- Exercise details -
Take the line that contains "Switch to the" in the data below and each line after it, through the last, and repeat them unchanged.
■ ■ ■ ■ ■ ■ ■
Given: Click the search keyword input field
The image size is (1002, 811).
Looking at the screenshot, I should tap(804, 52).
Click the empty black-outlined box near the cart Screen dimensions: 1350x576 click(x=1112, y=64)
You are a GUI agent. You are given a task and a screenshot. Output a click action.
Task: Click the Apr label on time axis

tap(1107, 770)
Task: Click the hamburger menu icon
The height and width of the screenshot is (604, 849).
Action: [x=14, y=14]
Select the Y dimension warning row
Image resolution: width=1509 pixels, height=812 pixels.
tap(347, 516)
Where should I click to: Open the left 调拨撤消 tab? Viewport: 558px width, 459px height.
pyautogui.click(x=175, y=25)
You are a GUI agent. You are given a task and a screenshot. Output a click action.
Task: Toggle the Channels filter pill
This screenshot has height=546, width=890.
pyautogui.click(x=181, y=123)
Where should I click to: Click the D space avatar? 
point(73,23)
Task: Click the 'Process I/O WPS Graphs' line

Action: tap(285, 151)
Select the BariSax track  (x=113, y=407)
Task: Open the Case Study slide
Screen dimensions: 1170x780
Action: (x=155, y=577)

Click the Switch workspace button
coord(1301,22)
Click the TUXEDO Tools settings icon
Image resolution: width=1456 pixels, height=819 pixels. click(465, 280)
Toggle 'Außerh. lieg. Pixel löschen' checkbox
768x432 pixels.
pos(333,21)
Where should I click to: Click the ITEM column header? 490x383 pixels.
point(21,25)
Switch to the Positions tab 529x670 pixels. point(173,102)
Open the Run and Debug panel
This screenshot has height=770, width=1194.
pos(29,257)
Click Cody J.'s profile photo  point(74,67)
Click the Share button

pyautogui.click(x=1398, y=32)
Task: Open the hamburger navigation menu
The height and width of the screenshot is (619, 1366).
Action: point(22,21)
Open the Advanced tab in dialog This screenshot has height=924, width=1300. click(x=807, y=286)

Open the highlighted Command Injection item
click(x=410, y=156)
■ ■ ■ ■ ■ ■ ■
- Finished task -
Switch to the Positions tab 529x670 pixels. point(173,102)
Open the Run and Debug panel
This screenshot has height=770, width=1194.
pos(29,257)
Click Cody J.'s profile photo  point(74,67)
Click the Share button

pyautogui.click(x=1398, y=32)
Task: Open the hamburger navigation menu
The height and width of the screenshot is (619, 1366).
Action: point(22,21)
Open the Advanced tab in dialog This screenshot has height=924, width=1300. click(x=807, y=286)

Open the highlighted Command Injection item
click(x=410, y=156)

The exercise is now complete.